尹大統領は、逮捕期限を含め最長で20日間勾留(期限は2月5日)された状態で取り調べを受け、2月6日までに起訴されるかが決まる。裁判所がこれまで有力政治家などの逮捕状を発布あるいは棄却した例と今回を比較すれば、公平性に大きな問題がある。国会が承認した野党共に民主党の李在明(イ・ジェミョン)代表の逮捕令状を棄却され、曺国(チョ・グク)には二審で実刑を宣告しながらも法廷拘束はせず、総選挙に出馬し当選する道を開いた。
こうした裁判所の不公平さに激怒した一部市民(若者が半数を占めていた)が西部地裁になだれ込み器物を破壊するなど違法行為を働いた。このソウル西部地裁建造物侵入事件で現行犯逮捕され、21日午後5時頃釈放された青年の手記が、いま韓国で話題を集めている。この手記の中に裁判所侵入の真実が垣間見えるからだ。
以下その手記の全文を紹介する。
<私は愛国者ではありません>
いつからかこの地の「民主」は「共和」を脅かしてきました。これは特定の政党の話ではありません。いつからか私たちの政治は、「何をするのか」悩まなくなりました。持てる資源を「どのように分配するのか」を決めるために汲々としました。多くの意思決定は、私たちの社会を、得をしている集団と損をする集団に分け、すべてに利をもたらすという「共和」理念が民主的権力によって毀損されました。私はこの半分だけの民主共和国をヘル朝鮮と呼んで蔑んできました。私はこの国が嫌いです。
しかし、私は間違っていました。

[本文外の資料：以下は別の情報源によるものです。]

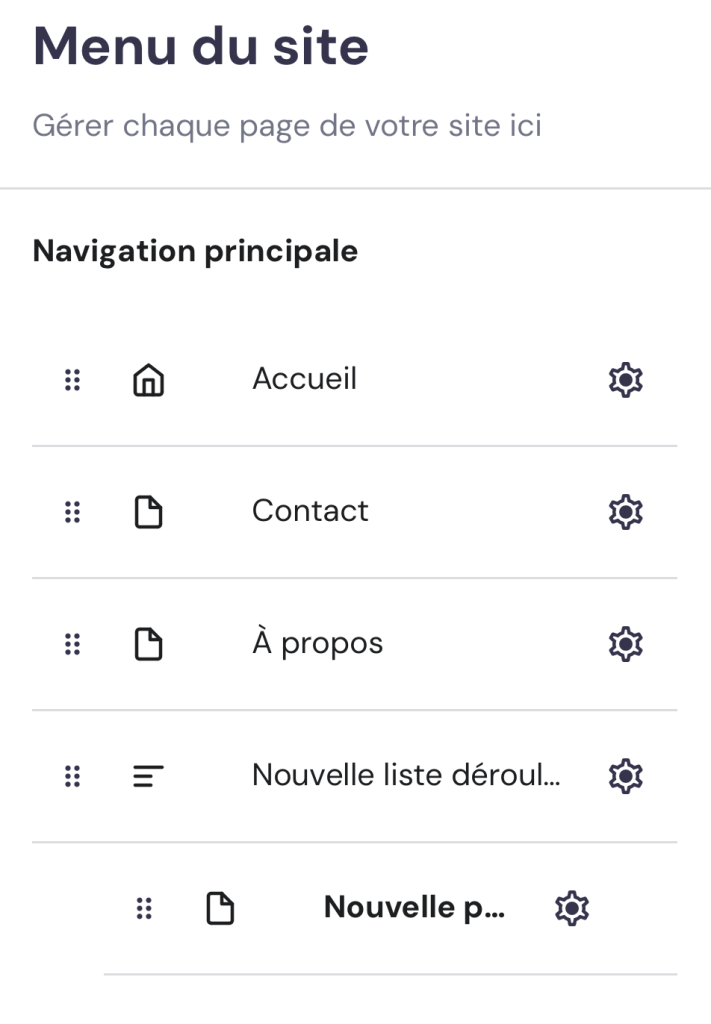Image resolution: width=711 pixels, height=1024 pixels.
Task: Open settings gear for Contact page
Action: (626, 512)
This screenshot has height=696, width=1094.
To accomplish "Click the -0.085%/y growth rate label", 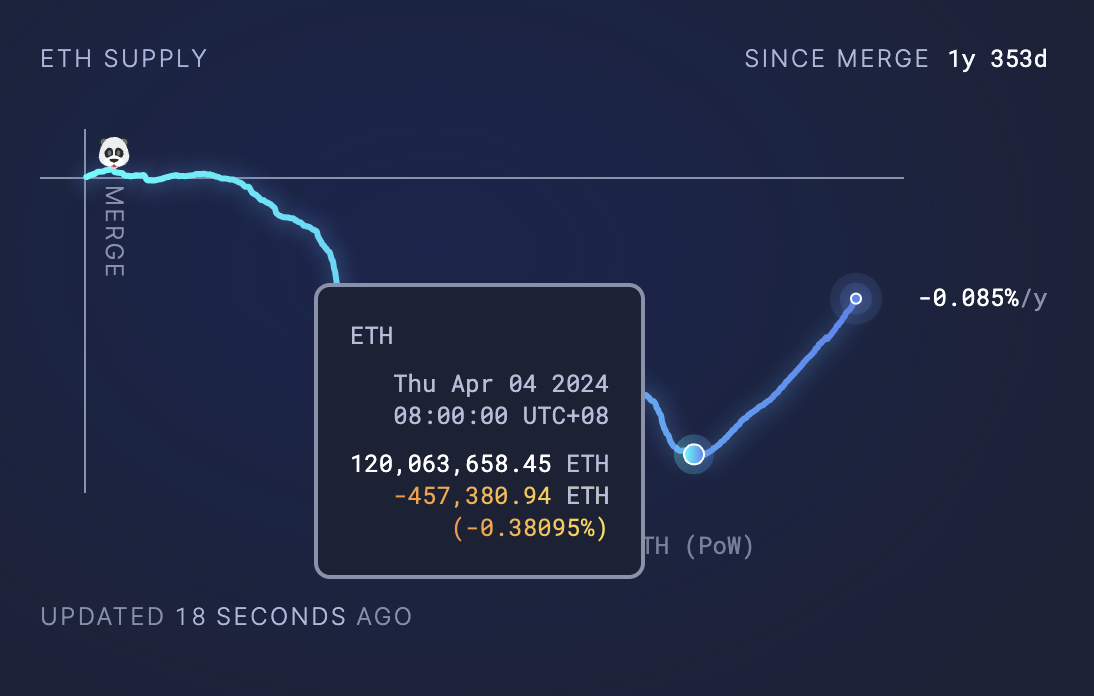I will [983, 298].
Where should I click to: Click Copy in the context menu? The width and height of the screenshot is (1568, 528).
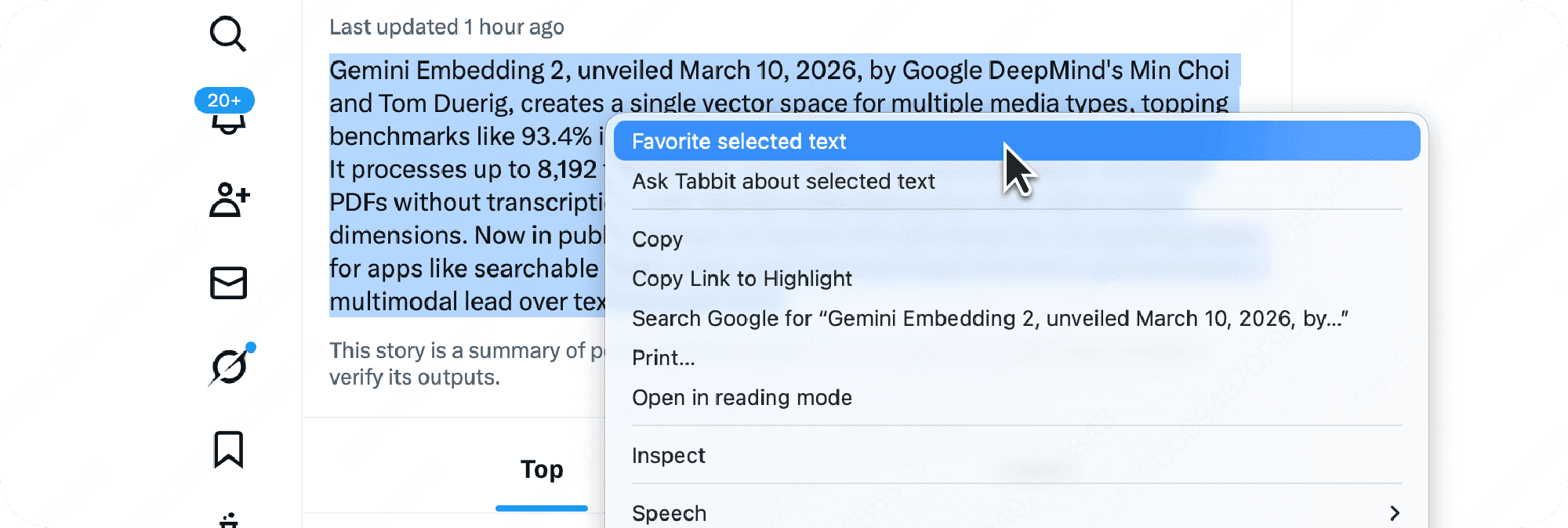point(657,240)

民主的権力の下で容認され、韓国社会の「共和」を脅かした数多くの政策と立法が、事実は反国家勢力の利敵行為によるものでした。私たちの社会は民主的でもありませんでした。これが戒厳を通じて大統領が国民に知らせようとした真実です。
大韓民国は「半分」ではなく「偽」でした。
少数的なものが常に少数ではないように、多数のものも常に多数ではありません。いじめを主導する勢力は(もとは)少数でした。

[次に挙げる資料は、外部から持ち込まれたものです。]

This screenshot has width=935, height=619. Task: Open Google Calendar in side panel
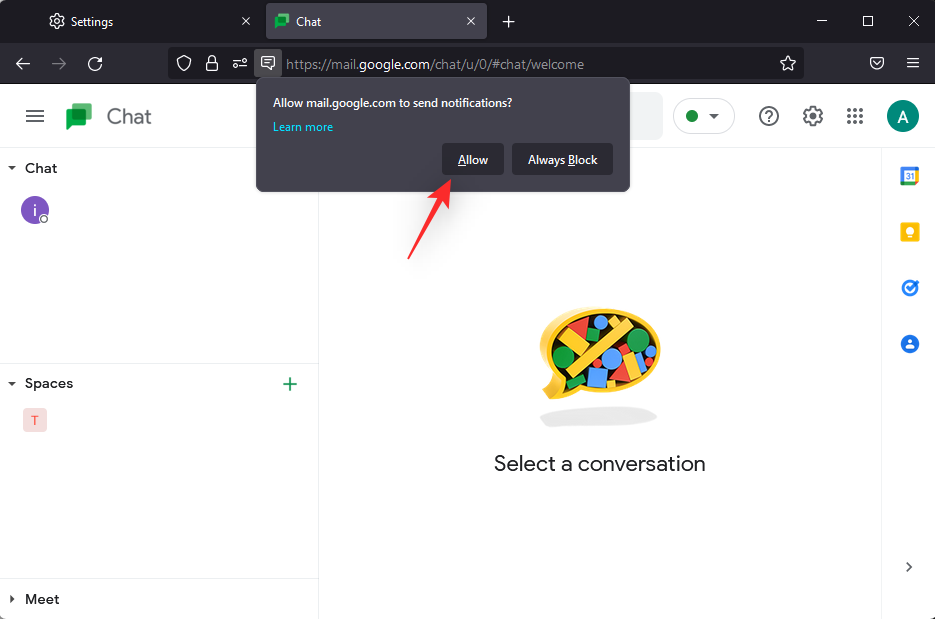coord(909,176)
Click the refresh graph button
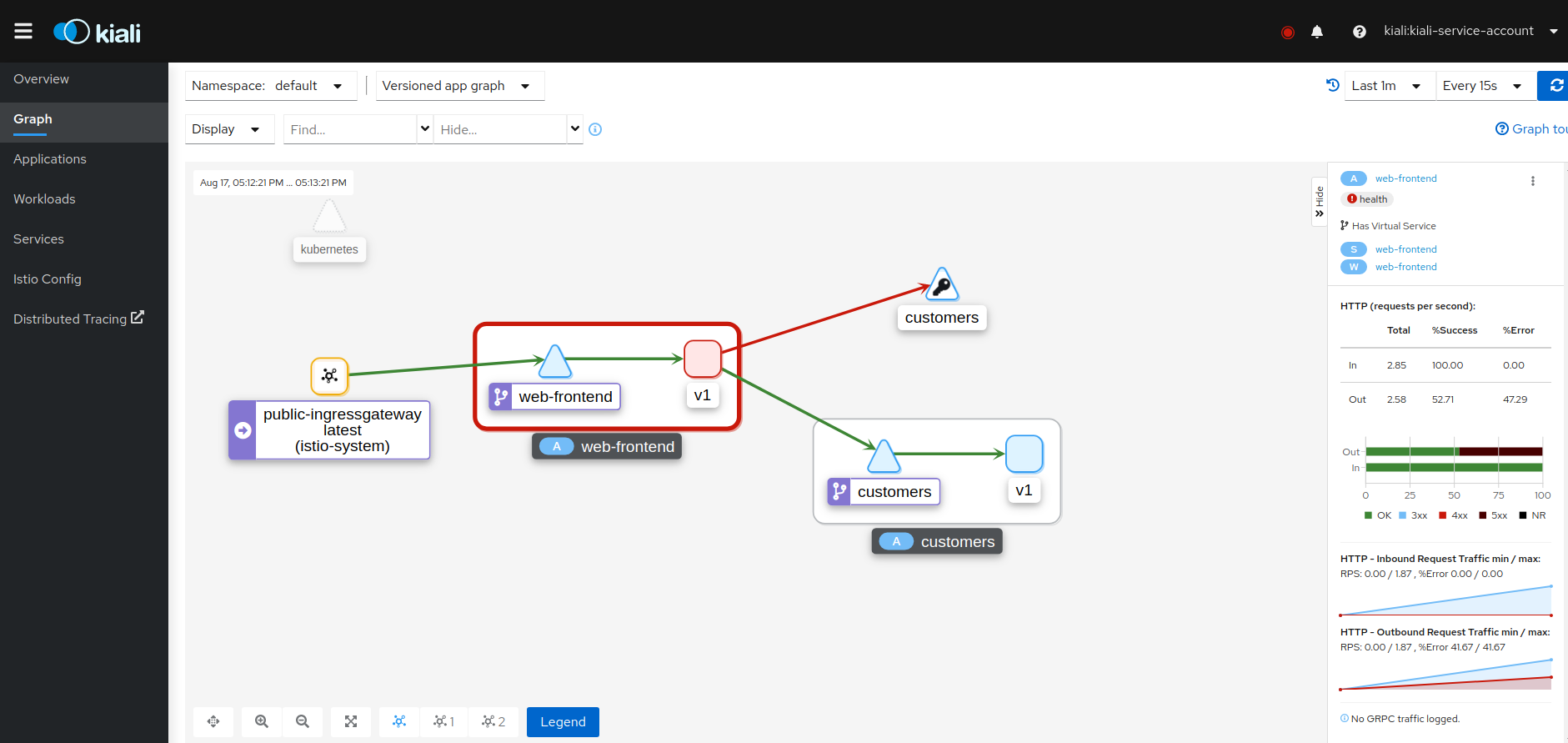This screenshot has width=1568, height=743. tap(1555, 86)
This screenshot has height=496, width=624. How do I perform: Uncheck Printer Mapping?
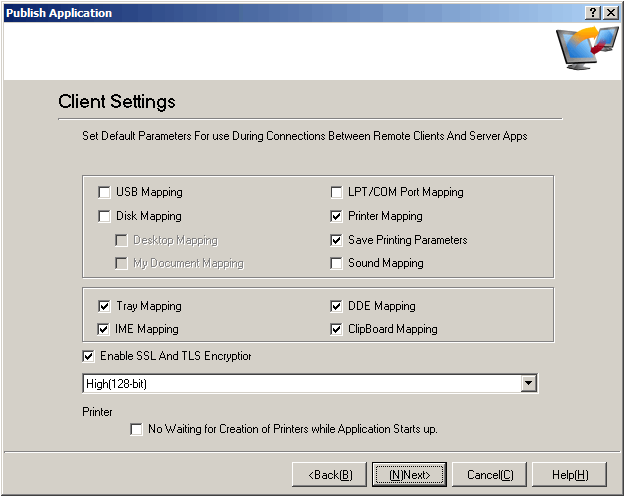click(x=337, y=216)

反国家勢力はまずメディアを掌握しました。政権は税務調査と課徴金を口実に主要人事に介入しました。メディアは、国民が送った公正と信頼の権威を、文化思想的権力に置き換えて情報を統制し、世論を誤導しました。そのようにして少数の加害者は、全社会を沈黙の同調者にし、国家を蝕んでいきました。世代間の分裂を引き起こさせ、個人に自主的成就の代わりに政策的依存を従用し、特定の集団に差別と被害意識を注入してきた大韓民国の恥ずかしい歩みこそがまさに反国家勢力の足跡です。
この国の構成員は、眩しい産業化と誇らしい民主化世代、そして半島史上最高レベルの教育を受けた青年世代です。自信を持って言うと、今日の大韓民国の偏りは、愛国民の民主的意思決定から始まったものではありません。

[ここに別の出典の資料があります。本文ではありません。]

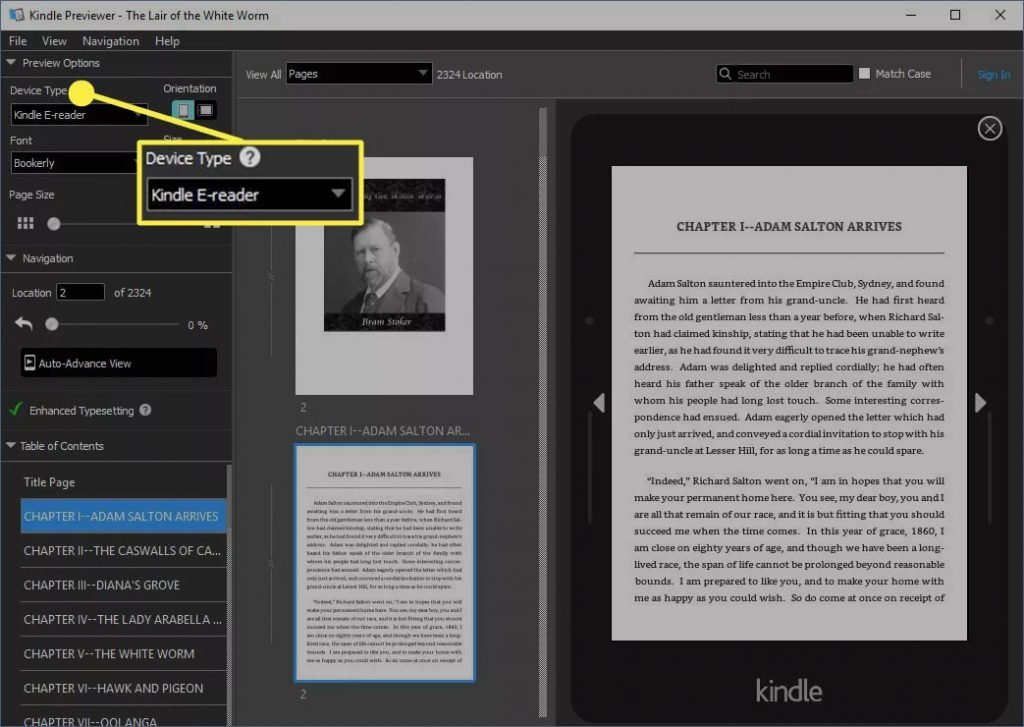The image size is (1024, 727).
Task: Go to previous page with left arrow
Action: coord(599,402)
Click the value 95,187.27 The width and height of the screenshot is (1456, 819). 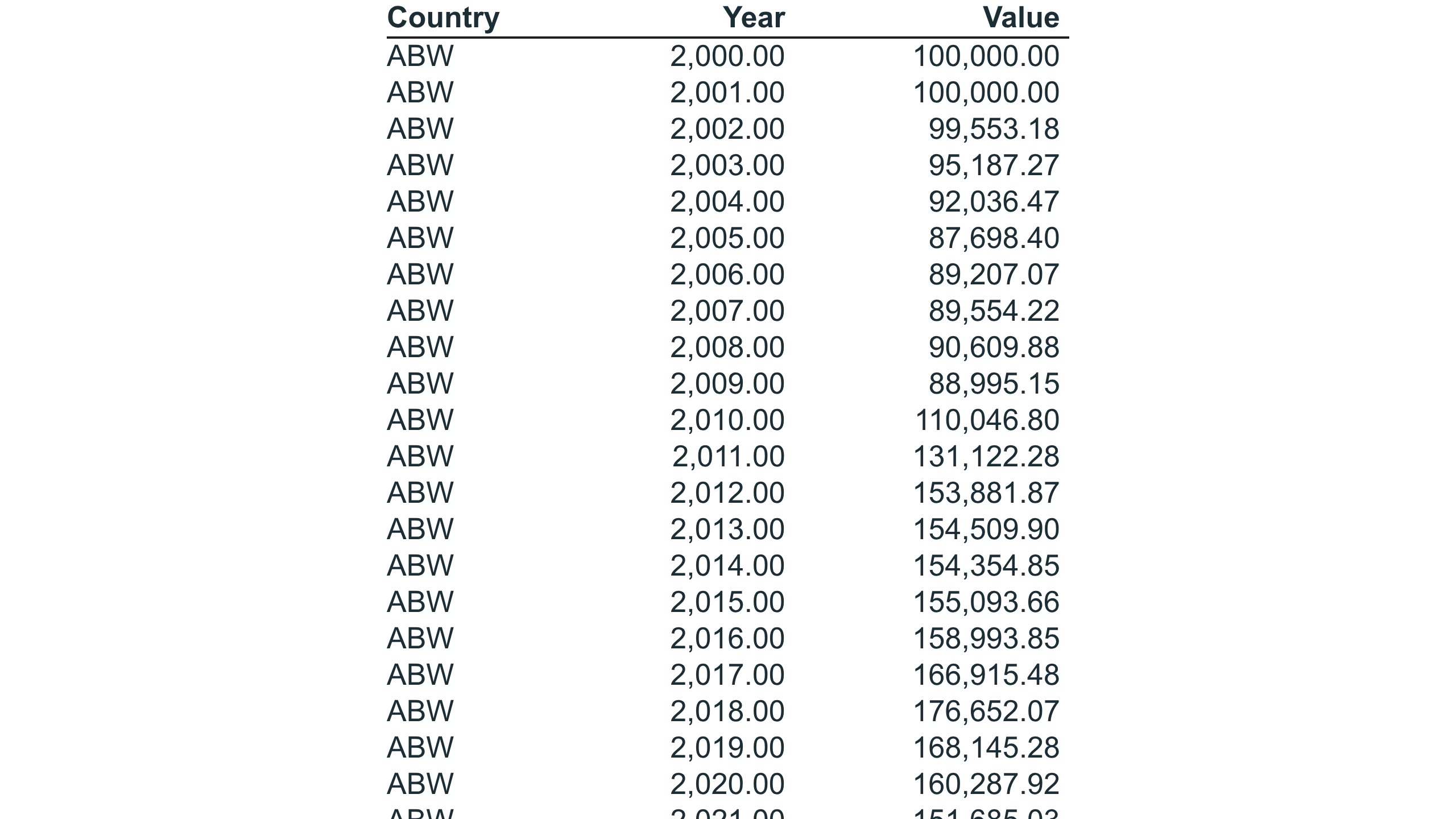point(994,166)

数十年にわたって国家システムを掌握してきた反国家勢力は、民主主義を麻痺させ、現職大統領を逮捕するに至りました。無条件の権力行使は、必ず、必ず権威を使い果たします。まるで運動エネルギーと位置エネルギーの関係のように、偽ニュースと政治工作を日常化するレガシーメディアは今、権威を失っています。
YouTubeとSNSは真実を流通させ、大統領の支持率は過半数を超えました。弾劾賛成集会と弾劾反対集会の規模の差は数十倍を超えます。偽のニュースは信念を作ることができないからです。寒い冬に市民が街に出てきた理由は、本人が正しいと信じる信念を守り、証明するためです。
実を言うと、自由大韓民国を守護し、この地の民主主義を守るという聖なる信念が先にあったのでは有りませんでした。私は愛国者ではありません。私はただ気分が悪かったのです。
偽りの彼らは民主的権力であるふりをし、社会の構成員を欺きました。私たち個々人を思慮分別できない、奪われた主権を自ら復権できない敗者と規定しました。そうでなければありえない国家簒奪の試みです。反国家勢力は民主主義以前に、私個人の理性と自由意志を冒涜しました。私はその点が我慢できないほど気分が悪かったのです。
私は私が正しいことを主張しようと、不当な権力に抵抗しようと、奪われた主権を取り戻し、再び市民に生まれ変わろうと壁を侵犯しました。疑う余地のない反社会的行動であり、違法行為です。また、逮捕の過程で市民と警察の間で激しい戦いが起こりました。大小の怪我がありました。私は私の行動を後悔します。そして反省します。行動の結果を十分に予測できませんでした。
混乱した時局、大統領を逮捕した公権力の正統性を疑う私には、多分違法行為は予定されたものだったのかもしれません。私はこうした私の疑いを、思想の自由が許す範囲で追求しようとしましたが、そうはできませんでした。
与えられる罰を受け入れます。罰金以上の前科が残るなら、私は瞬間の打撃で多くを失います。
しかし、得たものもあります。私は市民に生まれ変わりました。考え、そして行動しました。これからもそうするでしょう。行動をより熟慮し、徹底的に法を遵守します。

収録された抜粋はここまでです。